从下面的列表中提取所有含有字符串“Viewport”的行，并照原文抄录。

= = = =

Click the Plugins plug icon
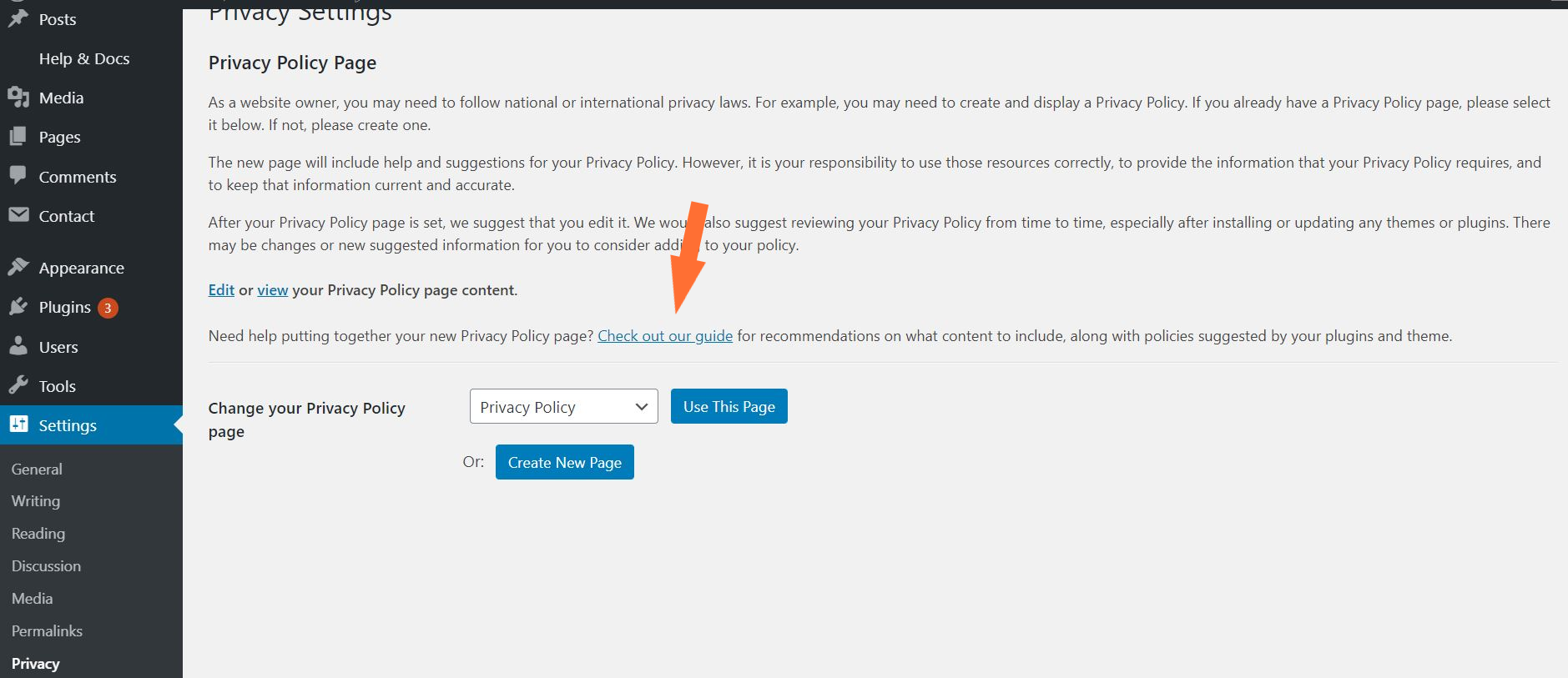This screenshot has height=678, width=1568. pos(20,307)
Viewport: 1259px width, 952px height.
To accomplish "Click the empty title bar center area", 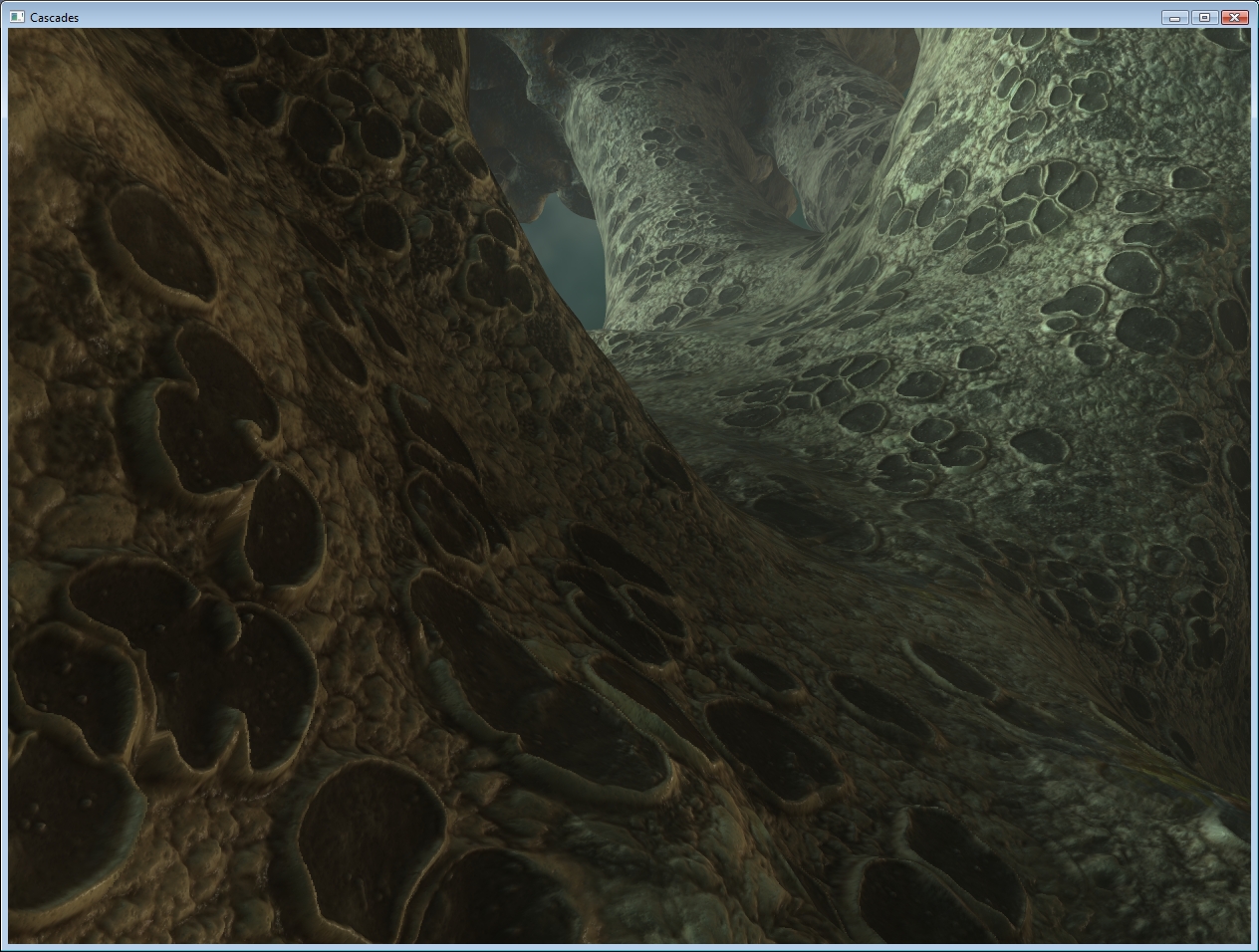I will coord(630,17).
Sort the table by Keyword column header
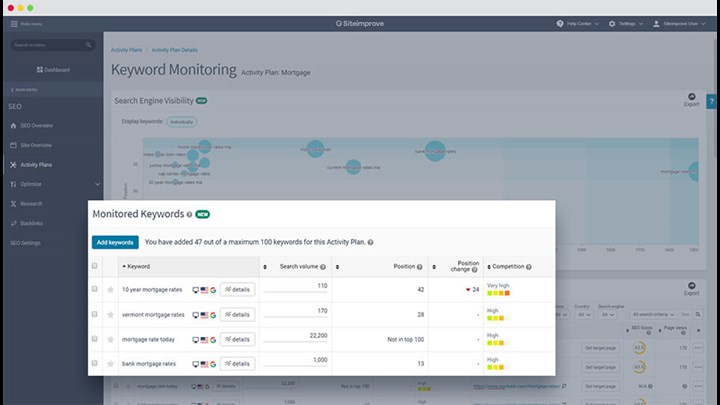The image size is (720, 405). click(138, 267)
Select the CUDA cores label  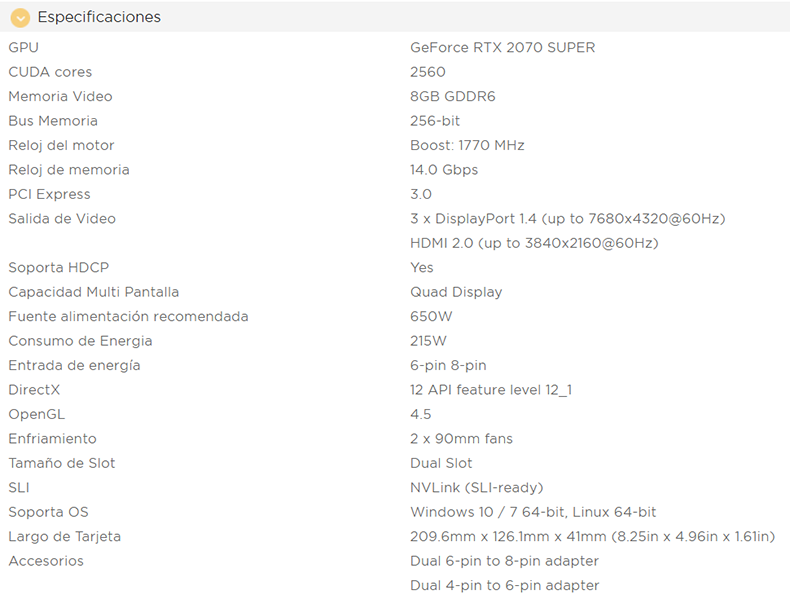click(x=50, y=72)
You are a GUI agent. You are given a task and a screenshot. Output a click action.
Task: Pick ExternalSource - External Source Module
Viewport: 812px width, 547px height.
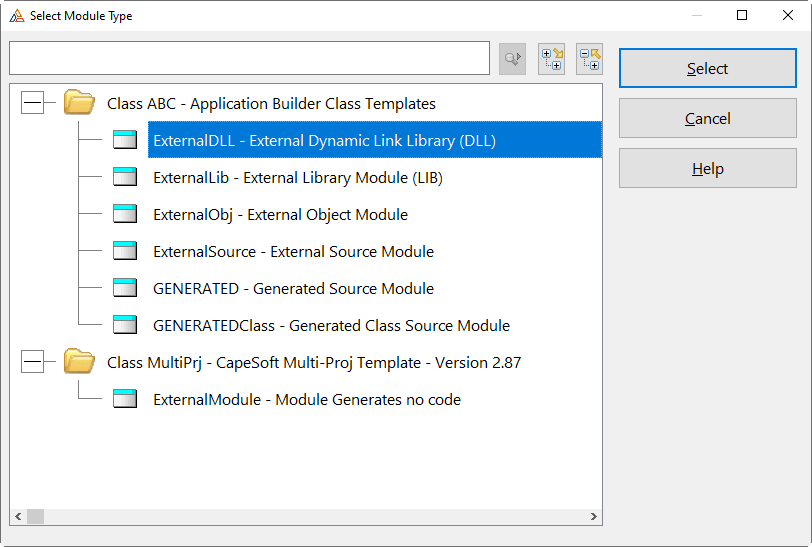(x=293, y=251)
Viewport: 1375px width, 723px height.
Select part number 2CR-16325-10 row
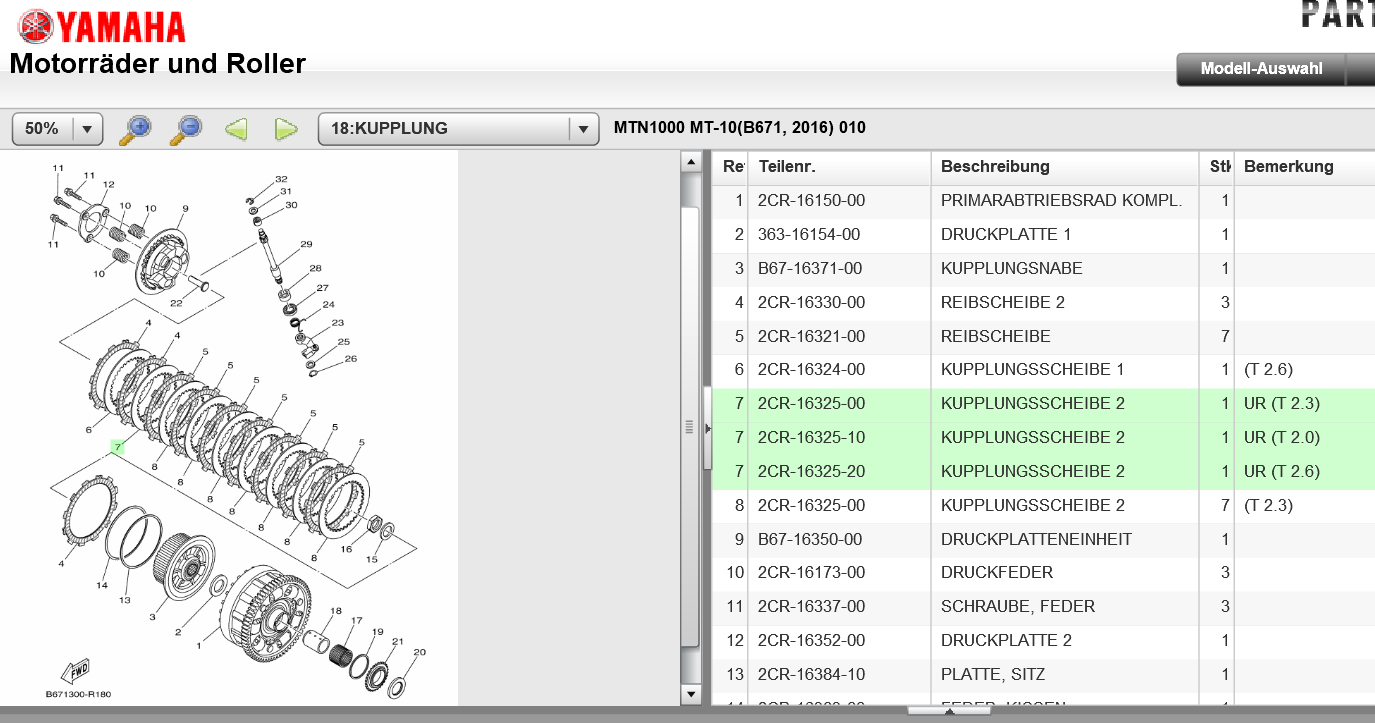coord(811,438)
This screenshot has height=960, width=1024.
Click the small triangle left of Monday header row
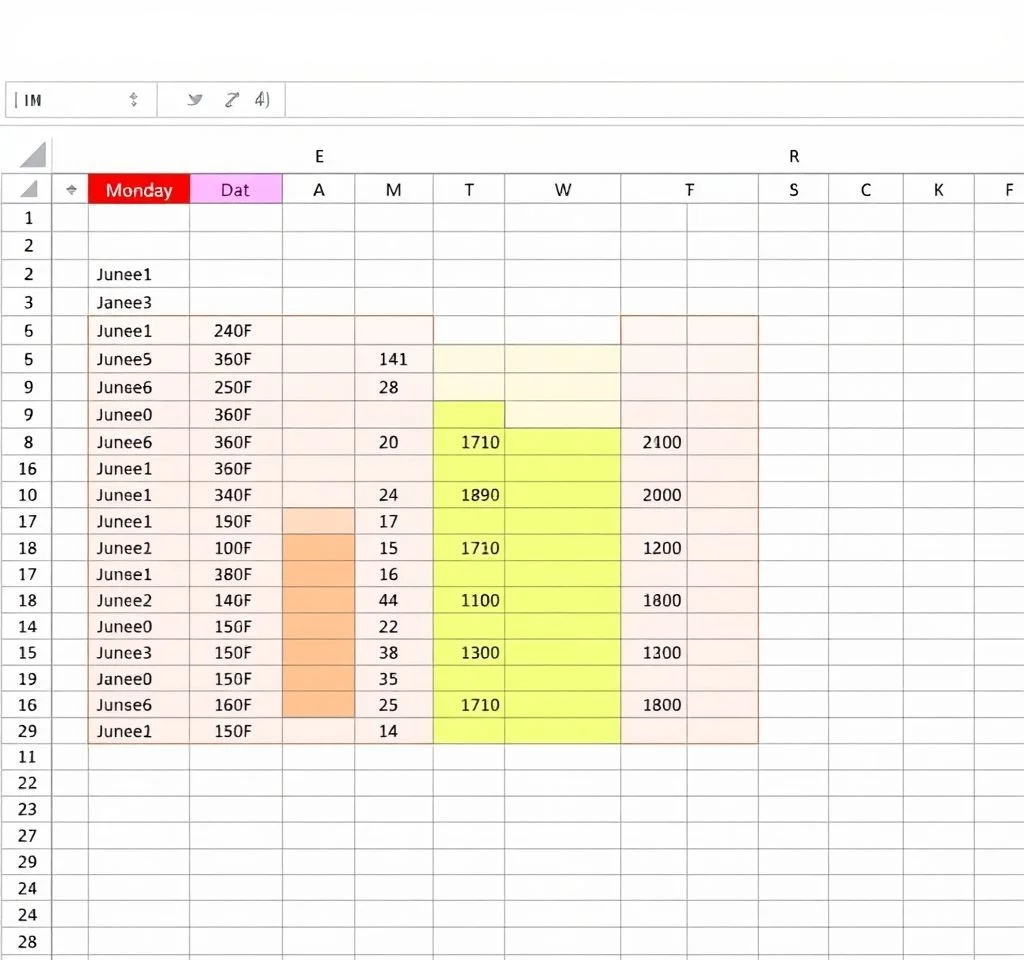pyautogui.click(x=29, y=189)
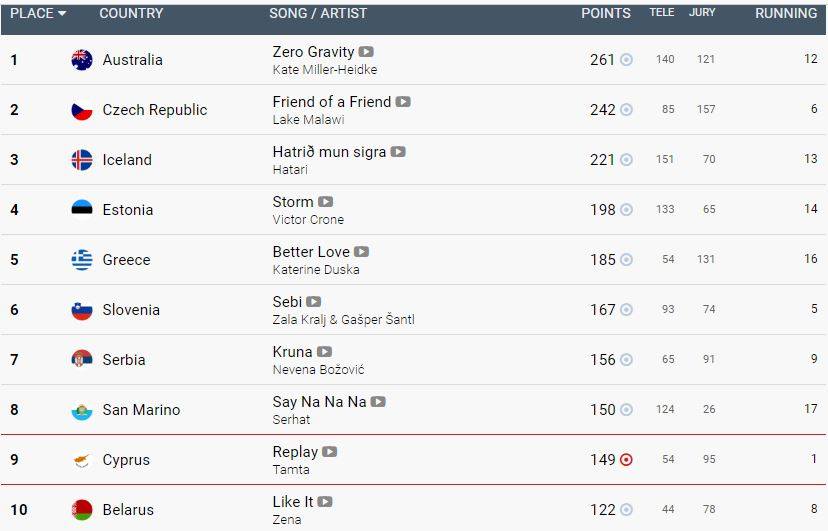Sort by the PLACE column arrow
This screenshot has height=531, width=828.
(x=62, y=13)

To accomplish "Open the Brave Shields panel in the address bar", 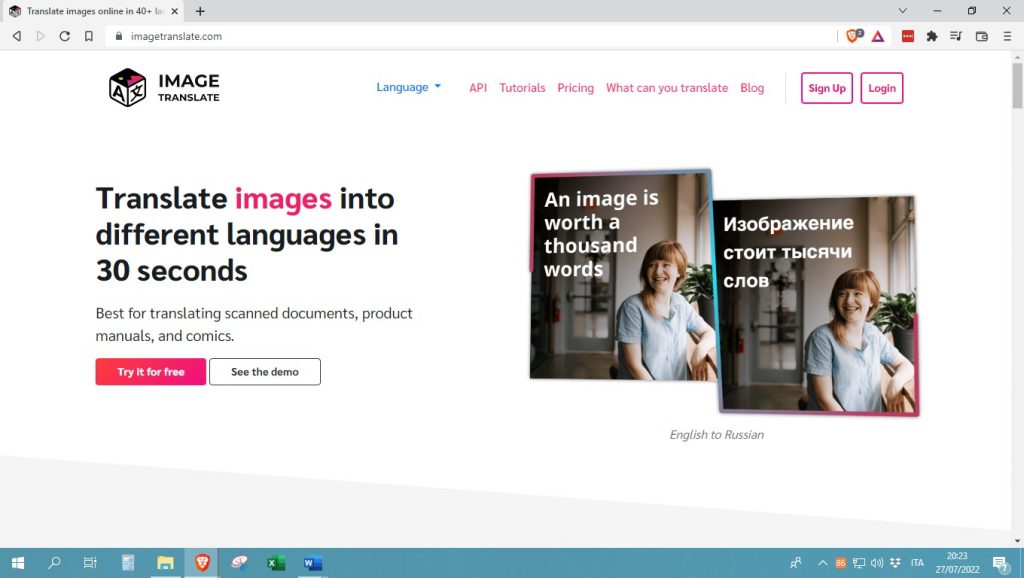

= = = =

*答案*.
Viewport: 1259px width, 952px height.
Viewport: 812px width, 547px height.
Viewport: 1375px width, 723px height.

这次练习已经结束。